Many plan sponsors miss paying Required Minimum Distributions (RMDs) on time for reasons that may be out of their control. This Insight will provide a brief overview on how plan sponsors may self-correct when the plan does not make RMDs on time. You should discuss these options with your attorney before making any final corrections.
A qualified defined benefit plan must provide RMDs when a participant reaches his or her Required Beginning Date (RBD). Generally, the RBD is April 1 of the calendar year following the later of:
- The year the participant attains age 70½, and
- The year the participant terminates employment (this condition is not applicable for a participant who is a 5% or more owner).

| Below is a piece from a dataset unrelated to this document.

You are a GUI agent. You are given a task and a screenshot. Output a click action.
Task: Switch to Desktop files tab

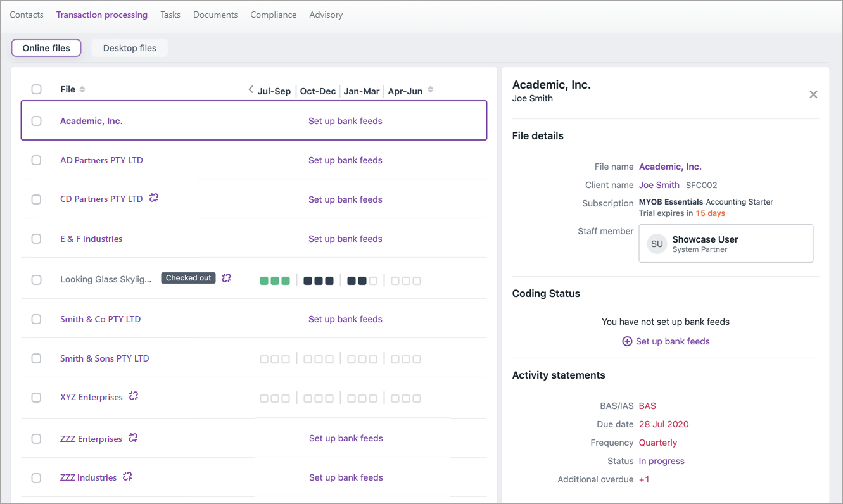point(129,48)
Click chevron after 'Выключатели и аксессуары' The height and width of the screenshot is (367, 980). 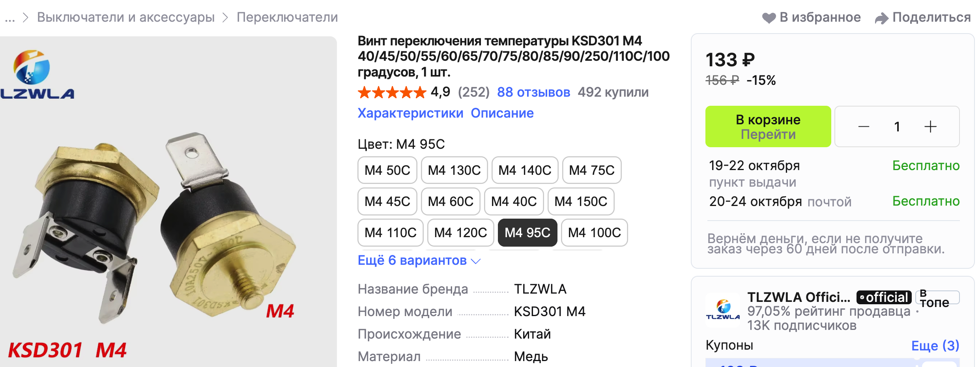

Failure to timely pay the RMD may result in plan disqualification. Additionally, the participant/beneficiary is subject to a federal excise tax of 50% of the underpayment.
REASONS RMD FAILURES ARE COMMON
- Incomplete and/or inaccurate date of birth data result in an employer not knowing that a participant has attained age 70½
- Employers are unable to locate terminated vested participants who have attained age 70½
- Employer was not notified of a terminated vested participant’s death and death benefit was not paid timely
- Active participant over age 70½ was a 5% owner but employer was not clear on RMD rules
WHAT TO DO IF YOUR PLAN HAS A RMD FAILURE
Missed RMDs should be corrected as soon as possible. The Voluntary Correction Program provides a procedure allowing plan sponsors to pay a fee and receive IRS approval for correction of plan failures at any time before an audit. As part of the VCP filing for RMD failures, the plan sponsor is also able to request a waiver of the participant/beneficiary federal excise tax. The following is a summary of what a plan sponsor needs to do to correct the missing payments:
- Determine the affected participants and the missed RMD amounts with interest to the correction date.
- Determine who will submit the VCP filing. Beginning in 2019, plan sponsors are now able to authorize an attorney, CPA or actuary to sign and submit on their behalf.
- Authorize payments to affected participants as soon as administratively possible.
NEW ELECTRONIC FILING REQUIREMENT FOR VCP SUBMISSION
Beginning April 1, 2019, all VCP submissions must be made electronically using Pay.gov.
- After creating an account on Pay.gov, plan sponsors will be able to complete and sign forms electronically and upload a PDF of any required attachments and documents.
- The user fee is paid through the electronic payment method options on Pay.gov.
BE PROACTIVE IN PREVENTING RMD FAILURES
- Maintain accurate data for all plan participants, including marital status and beneficiary information, to help ensure benefits are paid timely.
- Make it part of your annual data process to monitor participants who are nearing age 70 and attempt to update contact information BEFORE their RBD.